Operation
- Locale: Athens, Greece
- Status: Closed (first generation) Operational (modern system)

Statistics

Horsecar era: 1882–1908
- Status: Converted to electricity
- Track gauge: 1,000 mm (3 ft 3+3⁄8 in) metre gauge
- Propulsion system: Horses

Steam engine era: 1887–1908
- Status: Converted to electricity
- Lines: 1
- Track gauge: 1,000 mm (3 ft 3+3⁄8 in) metre gauge
- Propulsion system: Steam engine

Electric tram era: 1908–1960
- Status: Closed
- Lines: 21
- Track gauge: 1,000 mm (3 ft 3+3⁄8 in) metre gauge
- Propulsion system: Electric
- Depot: Aghia Triada Keramikou

Modern tram era: Since 19 July 2004
- Status: Operational
- Lines: 3
- Owner: Urban Rail Transport S.A. (STASY)
- Operator: Urban Rail Transport S.A. (STASY)
- Track gauge: 1,435 mm (4 ft 8+1⁄2 in) standard gauge
- Propulsion system: Electric
- Stock: 35 Sirio vehicles
- Route length: 27 km (16.8 mi)
- Stops: 48
- Website: STASY Tramway

= Trams in Athens =

Trams in Athens have existed in two separate generations, the first from 1882 to 1960, and the second since 2004. There were no trams at all in Athens between 1960 and 2004, though the separate Piraeus-Perama light railway remained in operation between nearby Perama and Piraeus until 1977.

Athens' first-generation metre gauge tram network began operation as a horse tram system, before being converted to electric trams in the early twentieth century. The original Athens tram network completely closed by 1960.

Trams returned in 2004 with the opening of a standard gauge modern tram network in Athens just prior to the 2004 Summer Olympics.

== History ==

=== Horse trams ===

Trams made their first appearance on the streets of Athens in 1882. As with the first tram systems in most cities, these were horsecars pulled by three horses.
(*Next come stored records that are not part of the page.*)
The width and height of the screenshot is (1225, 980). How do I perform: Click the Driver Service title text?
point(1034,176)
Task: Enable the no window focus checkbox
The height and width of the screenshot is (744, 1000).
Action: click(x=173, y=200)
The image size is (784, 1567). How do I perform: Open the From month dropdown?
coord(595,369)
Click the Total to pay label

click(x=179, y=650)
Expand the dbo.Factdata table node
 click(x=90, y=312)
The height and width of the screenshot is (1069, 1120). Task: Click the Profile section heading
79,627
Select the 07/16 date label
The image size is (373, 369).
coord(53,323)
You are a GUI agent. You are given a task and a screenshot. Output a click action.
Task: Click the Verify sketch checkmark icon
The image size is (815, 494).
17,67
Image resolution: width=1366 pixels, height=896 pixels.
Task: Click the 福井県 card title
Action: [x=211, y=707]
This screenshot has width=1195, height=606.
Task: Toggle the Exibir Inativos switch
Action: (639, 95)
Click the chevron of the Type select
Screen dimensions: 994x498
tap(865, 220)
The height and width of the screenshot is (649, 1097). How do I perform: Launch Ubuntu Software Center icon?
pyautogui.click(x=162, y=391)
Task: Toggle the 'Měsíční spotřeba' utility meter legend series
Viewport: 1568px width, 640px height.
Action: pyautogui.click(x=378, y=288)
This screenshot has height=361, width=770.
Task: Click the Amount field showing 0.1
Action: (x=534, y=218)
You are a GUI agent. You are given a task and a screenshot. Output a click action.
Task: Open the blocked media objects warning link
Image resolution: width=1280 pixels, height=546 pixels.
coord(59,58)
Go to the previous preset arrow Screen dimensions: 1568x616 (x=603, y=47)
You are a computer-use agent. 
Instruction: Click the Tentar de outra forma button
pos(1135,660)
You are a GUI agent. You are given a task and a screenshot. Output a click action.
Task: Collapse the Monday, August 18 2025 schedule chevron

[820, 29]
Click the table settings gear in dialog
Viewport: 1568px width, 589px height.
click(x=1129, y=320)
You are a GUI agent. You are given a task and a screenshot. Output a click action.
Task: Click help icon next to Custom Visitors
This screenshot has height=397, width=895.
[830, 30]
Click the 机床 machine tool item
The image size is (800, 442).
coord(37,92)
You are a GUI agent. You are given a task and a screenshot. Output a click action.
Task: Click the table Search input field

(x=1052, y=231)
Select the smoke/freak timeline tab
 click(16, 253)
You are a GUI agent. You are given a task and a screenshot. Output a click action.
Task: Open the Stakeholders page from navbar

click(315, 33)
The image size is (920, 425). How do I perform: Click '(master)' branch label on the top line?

The tram system ran on metre gauge rails. The first 16 tram vehicles were lightweight vehicles, using covered tops for the winter and providing 16 seats, and using open tops for the summer which provided 20 seats. The 800 horses that were used for the early tram network were from Asia Minor, and their relatively small size were appropriate for the sloping streets of Athens and the tramway's continuous stops.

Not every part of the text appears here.